И. Т. Посошков в книге "Завещание отеческое" (законченной в 1719 г.) советовал сыну, когда тот войдёт в возраст, во всём слушаться "отца духовного", то есть священника-духовника. Он писал: "И ты, сыне мой, ничесого (ничего. – В. К.) не моги без благословения отца своего духовнаго творити. И аще поедеши в путь, то, не приняв от него благословения, отнюд не езди". Получается, что нужно так поступать при всяком сколько-нибудь значимом житейском деле. Однако же в качестве примера Посошков приводил именно отправление в дорогу. Видимо, он подразумевал, что предстоящий дальний путь – это как раз тот самый случай, когда благословение совершенно необходимо.

У дворян и горожан было принято заказывать молебны перед отъездом.

• _ЗАДАНИЯ_
1. По отрывку о благословении перед дорогой: в каком году была закончена книга «Завещание отеческое»?
2. Выпишите из цитаты Посошкова в отрывке о благословении перед дорогой все слова, которые начинаются на букву «о».
3. Продолжите, пожалуйста, отрывок о благословении перед дорогой с того места, где он заканчивается.

• _НАБОР ЗАПИСЕЙ_
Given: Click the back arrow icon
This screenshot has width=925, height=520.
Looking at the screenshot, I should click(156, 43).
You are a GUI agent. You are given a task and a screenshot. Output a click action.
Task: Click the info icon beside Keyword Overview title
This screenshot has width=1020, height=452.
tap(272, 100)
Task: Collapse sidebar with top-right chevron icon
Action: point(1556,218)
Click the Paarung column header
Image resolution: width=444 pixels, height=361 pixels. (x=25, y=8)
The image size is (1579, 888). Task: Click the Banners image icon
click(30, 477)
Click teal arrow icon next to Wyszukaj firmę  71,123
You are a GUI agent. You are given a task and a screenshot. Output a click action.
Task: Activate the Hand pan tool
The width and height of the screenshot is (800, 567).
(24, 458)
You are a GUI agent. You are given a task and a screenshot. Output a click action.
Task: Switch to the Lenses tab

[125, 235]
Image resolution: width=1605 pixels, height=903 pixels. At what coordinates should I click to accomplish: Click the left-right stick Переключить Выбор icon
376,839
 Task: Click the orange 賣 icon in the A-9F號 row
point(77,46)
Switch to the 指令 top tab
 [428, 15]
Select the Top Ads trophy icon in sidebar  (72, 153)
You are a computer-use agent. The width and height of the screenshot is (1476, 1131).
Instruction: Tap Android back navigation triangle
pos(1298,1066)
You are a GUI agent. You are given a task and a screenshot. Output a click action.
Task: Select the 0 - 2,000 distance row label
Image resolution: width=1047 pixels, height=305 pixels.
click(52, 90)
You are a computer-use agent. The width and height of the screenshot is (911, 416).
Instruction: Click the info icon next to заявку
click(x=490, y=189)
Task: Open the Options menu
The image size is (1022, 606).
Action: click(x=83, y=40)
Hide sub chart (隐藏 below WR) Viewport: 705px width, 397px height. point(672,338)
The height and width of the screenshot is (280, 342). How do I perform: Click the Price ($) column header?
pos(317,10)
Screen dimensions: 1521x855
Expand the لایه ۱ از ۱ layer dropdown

• _ОТВЕТЫ_
1. В 1719 году.

2. «отца», «от», «отнюд»

3.
Марта Вильмот из Великобритании, пожившая некоторое время в России начала XIX в., в письме из Москвы на родину от 18 декабря 1803 г. (по новому стилю) сообщала: "Перед дорогой княгиня с истинным благочестием приложилась к иконам всех святых и распорядилась, чтобы священник отслужил молебен за наше благополучное путешествие (русские всегда соблюдают и чтут этот обычай, который, мне кажется, заслуживает уважения)".

В первой части повести М. П. Погодина "Невеста на ярмарке", опубликованной в 1827–1828 гг., дано описание отъезда барыни Анны Михайловны с тремя дочерьми в дальний путь – на Нижегородскую ярмарку, чтобы там как-нибудь пристроить замужхоть одну из них. Пригласили к себе в дом священника с причтом. "Священник отпел путевой молебен, благословил дорожных, наделил их вынутыми просфирами и по получении двугривенного отправился домой, рассуждая с причетом дорогой о причинах путешествия, о скупости и прочих нравственных качествах Анны Михайловны". После этого "челядинцы мужеского и женского пола подошли с подобострастием к барыне и барышням, поцеловали у них руки и, получив наставление… вышли на крыльцо, кроме Емельяновны.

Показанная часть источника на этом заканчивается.